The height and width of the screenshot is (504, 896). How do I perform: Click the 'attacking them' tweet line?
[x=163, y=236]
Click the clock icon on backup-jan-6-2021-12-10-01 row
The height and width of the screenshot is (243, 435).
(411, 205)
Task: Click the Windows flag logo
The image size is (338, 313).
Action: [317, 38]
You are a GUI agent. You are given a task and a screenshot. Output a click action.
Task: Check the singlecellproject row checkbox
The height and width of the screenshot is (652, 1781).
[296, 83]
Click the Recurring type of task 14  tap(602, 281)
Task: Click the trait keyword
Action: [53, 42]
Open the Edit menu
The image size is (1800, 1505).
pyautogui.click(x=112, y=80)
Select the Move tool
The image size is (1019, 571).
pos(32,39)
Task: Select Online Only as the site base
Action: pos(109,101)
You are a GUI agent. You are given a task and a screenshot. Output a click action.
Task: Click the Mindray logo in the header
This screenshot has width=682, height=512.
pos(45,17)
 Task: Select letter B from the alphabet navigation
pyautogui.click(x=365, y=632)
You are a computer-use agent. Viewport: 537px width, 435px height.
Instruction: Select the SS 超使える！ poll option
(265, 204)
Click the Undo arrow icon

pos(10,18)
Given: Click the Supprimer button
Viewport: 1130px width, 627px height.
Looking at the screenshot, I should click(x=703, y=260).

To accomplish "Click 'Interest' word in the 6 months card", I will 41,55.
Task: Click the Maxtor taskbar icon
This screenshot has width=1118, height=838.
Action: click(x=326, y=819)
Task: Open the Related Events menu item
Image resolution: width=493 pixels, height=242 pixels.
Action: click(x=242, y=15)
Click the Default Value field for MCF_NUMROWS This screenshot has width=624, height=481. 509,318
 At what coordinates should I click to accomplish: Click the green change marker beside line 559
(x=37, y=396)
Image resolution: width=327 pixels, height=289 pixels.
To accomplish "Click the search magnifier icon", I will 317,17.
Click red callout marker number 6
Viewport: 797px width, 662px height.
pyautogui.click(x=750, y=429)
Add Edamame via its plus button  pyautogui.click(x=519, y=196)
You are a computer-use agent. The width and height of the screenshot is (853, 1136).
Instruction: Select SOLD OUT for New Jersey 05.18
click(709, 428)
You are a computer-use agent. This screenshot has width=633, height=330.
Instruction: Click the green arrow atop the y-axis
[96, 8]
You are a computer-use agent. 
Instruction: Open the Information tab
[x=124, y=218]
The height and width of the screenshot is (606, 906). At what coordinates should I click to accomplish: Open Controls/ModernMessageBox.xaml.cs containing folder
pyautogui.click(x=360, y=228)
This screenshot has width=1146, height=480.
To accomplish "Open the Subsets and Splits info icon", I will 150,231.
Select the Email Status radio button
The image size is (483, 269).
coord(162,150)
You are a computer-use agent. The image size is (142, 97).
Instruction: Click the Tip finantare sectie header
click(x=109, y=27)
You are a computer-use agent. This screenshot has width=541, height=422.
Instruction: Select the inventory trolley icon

◆ ◆ ◆ ◆

● Task to complete: The line containing "Instruction: Open the Information tab" and all lines after it, to the end of the records, are to be output exactly and alone.

● Answer space:
Instruction: Open the Information tab
[x=124, y=218]
The height and width of the screenshot is (606, 906). At what coordinates should I click to accomplish: Open Controls/ModernMessageBox.xaml.cs containing folder
pyautogui.click(x=360, y=228)
This screenshot has width=1146, height=480.
To accomplish "Open the Subsets and Splits info icon", I will 150,231.
Select the Email Status radio button
The image size is (483, 269).
coord(162,150)
You are a computer-use agent. The image size is (142, 97).
Instruction: Click the Tip finantare sectie header
click(x=109, y=27)
You are a computer-use agent. This screenshot has width=541, height=422.
Instruction: Select the inventory trolley icon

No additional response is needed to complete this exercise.